> [PASSAGE CHOISI]
Liberté d'expression (Crédits :Demeure du chaos matttdotorg, licence Creative Commons)

Quand Charlie Hebdo s’appelait encore Hara-Kiri, dans les années 1960, il s’était fait interdire trois fois de publication par le gouvernement. Voilà qui serait inimaginable aujourd’hui. Mais l’atroce attentat de mercredi nous rappelle tragiquement que la liberté d’expression est toujours risquée. Les formes de la censure et de la répression évoluent, migrent, s’adaptent, mais ne disparaissent pas. Hommage à nos héros de la plume et du crayon, en lutte contre tous les pouvoirs. Hommage aux anticléricaux, aux irrévérencieux, aux trublions, aux contrepéteurs et aux péteurs. Pour ceux qui cherchent la vraie France, elle est là : dans les mots d’esprit, les satires et les « romans qu’on ne lit que d’une main » (l’expression est de Rousseau) ; dans la mélancolie anti-bourgeoise de Flaubert ridiculisant les idées reçues ; dans les invectives de NTM…

Il faut répondre nettement à la question que nous adressent les terroristes et les extrémistes. Peut-on rire de tout ? Oui. Peut-on tout dire ? Oui. Car le danger qui nous guette, c’est de nous installer dans une forme molle et diffuse d’autocensure perpétuelle. Au nom du respect de l’autre, au nom de la tolérance, au nom des meilleures intentions, on s’interdit et on interdit.

> [DONNÉES CI-DESSOUS]
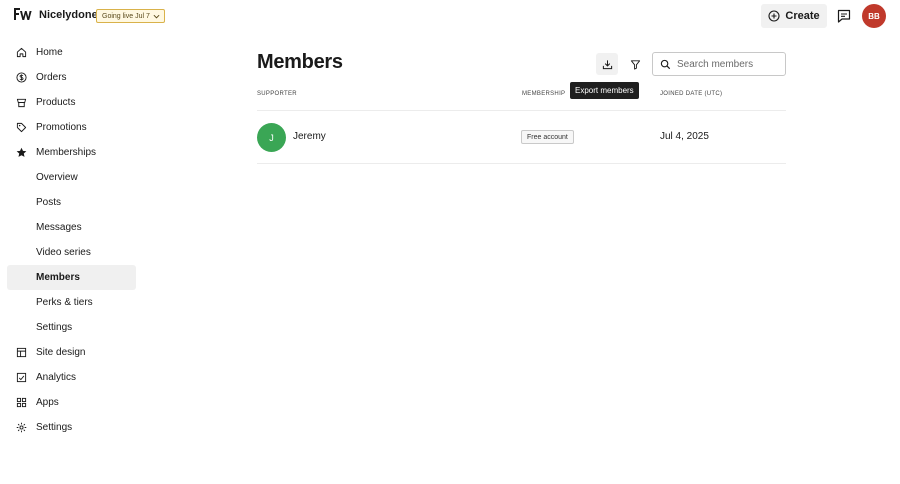 The width and height of the screenshot is (900, 484). I want to click on sidebar-item-label: Promotions, so click(62, 128).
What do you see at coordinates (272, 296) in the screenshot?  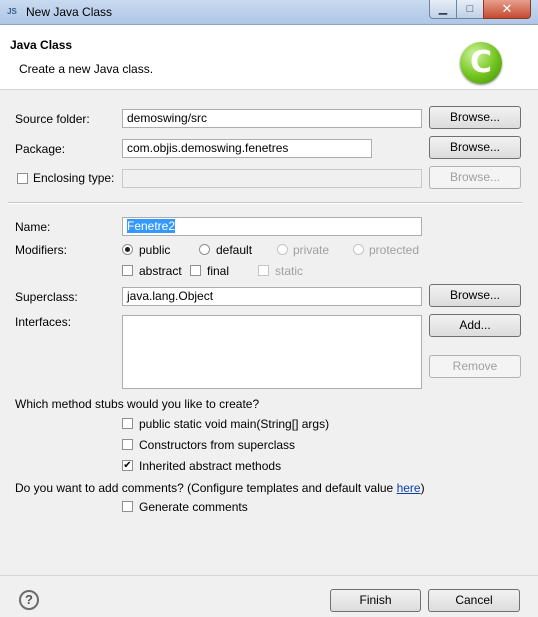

> [TÂCHES À RÉALISER]
#1 Recopiez mot pour mot le passage sur la liberté d'expression, depuis « Il faut répondre » jusqu'à « et on interdit. ».
#2 Pour chacune de ces phrases, dites si le passage sur la liberté d'expression lui donne raison (oui ou non), et citez les mots du passage qui tranchent.
(a) Hara-Kiri a été interdit de publication trois fois par le gouvernement dans les années 1960.
(b) D'après le passage, la censure a aujourd'hui disparu.
(c) L'expression « romans qu'on ne lit que d'une main » vient de Flaubert.

> [RÉPONSES PAR TÂCHE]
#1
Il faut répondre nettement à la question que nous adressent les terroristes et les extrémistes. Peut-on rire de tout ? Oui. Peut-on tout dire ? Oui. Car le danger qui nous guette, c’est de nous installer dans une forme molle et diffuse d’autocensure perpétuelle. Au nom du respect de l’autre, au nom de la tolérance, au nom des meilleures intentions, on s’interdit et on interdit.

#2
(a) Oui : « il s’était fait interdire trois fois de publication par le gouvernement ».
(b) Non : « Les formes de la censure et de la répression évoluent, migrent, s’adaptent, mais ne disparaissent pas. »
(c) Non : « (l’expression est de Rousseau) ».